Z obecnej perspektywy wydawało się to nieco mniej szalone niż wcześniej. Dija Udin z pewnością miał większą wiedzę, niż był gotów przyznać. Skandynaw z pewnością zamierzał ją z niego wydobyć – tyle że nie poprzez tortury, ale modyfikację programowania.
Loïc pożałował, że wypadki nie potoczyły się inaczej.
– Niezwykle pechowa sytuacja – ciągnęła dalej Afrykanka. – Gdyby tylko udało nam się wcześniej nawiązać kontakt, moglibyśmy tego uniknąć.
– Bo z pewnością odradzilibyście składanie wizyt na wyspach.
– Oczywiście. Zamieszkują ją niemal dzikie plemiona.
– Mnie tamto nie wyglądało na dzikie.
Endale uśmiechnęła się pobłażliwie. Trudno było odmówić jej uroku, w dodatku jej gra była na tyle przekonująca, że major również miał ochotę odpowiedzieć uśmiechem. Zawodowa oszustka.
– Od wielu pokoleń żyjemy w symbiozie – dodała. – My zapewniamy im odpowiednią aparaturę medyczną, by mogli przetrwać na powierzchni, a oni odpłacają nam plonami i…
– Kiepski układ, skoro są zamknięci w swojej społeczności.
Romanienko posłała mu wrogie spojrzenie. Meaza zaś rozłożyła ręce i potoczyła wzrokiem wokół.
– A czyż my także nie jesteśmy? Każdy ma swoje własne okowy.
– Mimo wszystko…
– Miasta są ze sobą połączone, ale musimy uważnie kontrolować populację. Nieodpowiednie umiejscowienie danej rodziny czy błędnie wydane zezwolenie na dziecko mogą mieć katastrofalne skutki.

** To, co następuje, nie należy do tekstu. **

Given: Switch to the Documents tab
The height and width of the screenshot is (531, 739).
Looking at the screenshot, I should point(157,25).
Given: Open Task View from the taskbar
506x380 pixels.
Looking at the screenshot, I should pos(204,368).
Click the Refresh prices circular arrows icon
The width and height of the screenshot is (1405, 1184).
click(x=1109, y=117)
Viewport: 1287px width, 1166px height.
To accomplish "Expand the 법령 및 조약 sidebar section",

– Tak, tak – odbąknął Loïc. – Każda antyutopia ma to do siebie.
– Dalecy jesteśmy od antyutopii.
– W takim razie co to wszystko jest?
– Świat.
Wskazała na otwarte wejście do budynku po prawej. Wieronika natychmiast ruszyła do oszklonego holu, a Jaccard rozejrzał się jeszcze po ulicy. Wyglądało na to, że nikt ich nie śledzi ani nie pilnuje. Zadbano, by mieli złudne poczucie bezpieczeństwa.
– Zapraszam, majorze. Czeka na pana purée ziemniaczane z warzywami.

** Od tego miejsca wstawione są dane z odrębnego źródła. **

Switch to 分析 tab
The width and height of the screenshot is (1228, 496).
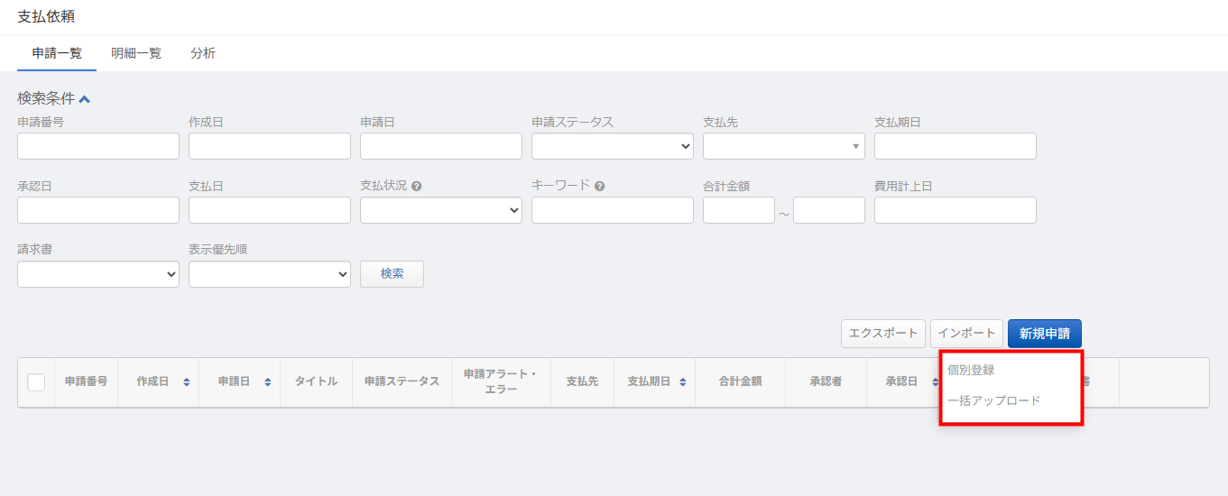203,53
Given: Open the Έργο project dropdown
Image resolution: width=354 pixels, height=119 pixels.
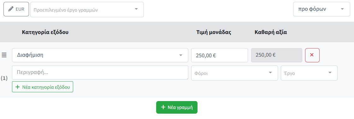Looking at the screenshot, I should point(309,73).
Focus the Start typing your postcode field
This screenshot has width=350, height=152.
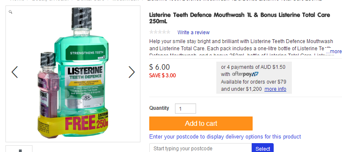pyautogui.click(x=200, y=148)
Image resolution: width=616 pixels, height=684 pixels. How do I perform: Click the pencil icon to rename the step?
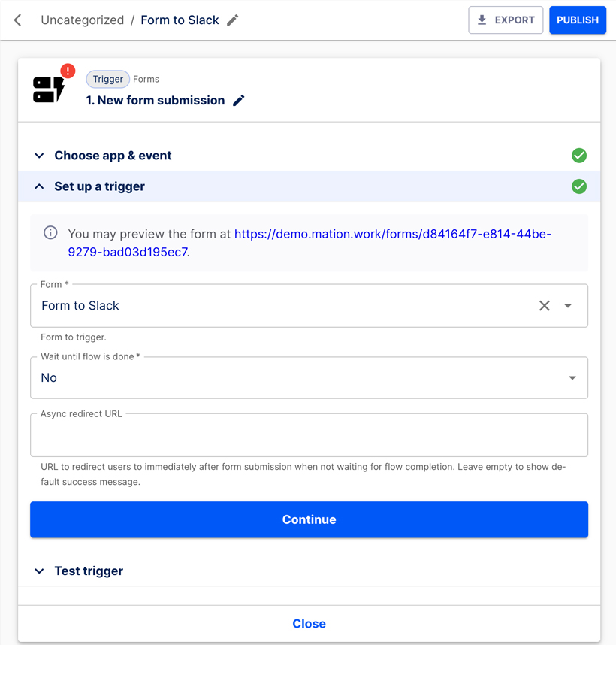point(239,100)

Ostatnia potrawa, jaką chciałby zjeść w tym nowym świecie. Po długich tygodniach przyjmowania papek witaminowych miał serdecznie dosyć podobnych konsystencji.
– Do tego serwujemy piwo.
– Piwo?
– Chmiel nie ma wielkich wymagań, gdy chodzi o uprawę – odparła z satysfakcją Namiestniczka. – Słońce, brak wiatru, żyzna gleba zasadowa… niewiele więcej mu trzeba do szczęścia. Na jednej z wysp występuje obficie.
Jaccard szybkim krokiem wszedł do holu. Endale zrzuciła z siebie wierzchnie okrycie, a oni zostali poprowadzeni przez dwie młode dziewczyny do sali jadalnej. Panował tutaj wystrój inspirowany chyba wszystkim, co znajdowało się na zewnątrz. Jedynymi kolorami były biel i szarość.
Zasiadłszy przy wąskim, długim stole, obserwowali, jak młodzi ludzie krzątają się po pomieszczeniu, znosząc ciemną zastawę i białe sztućce.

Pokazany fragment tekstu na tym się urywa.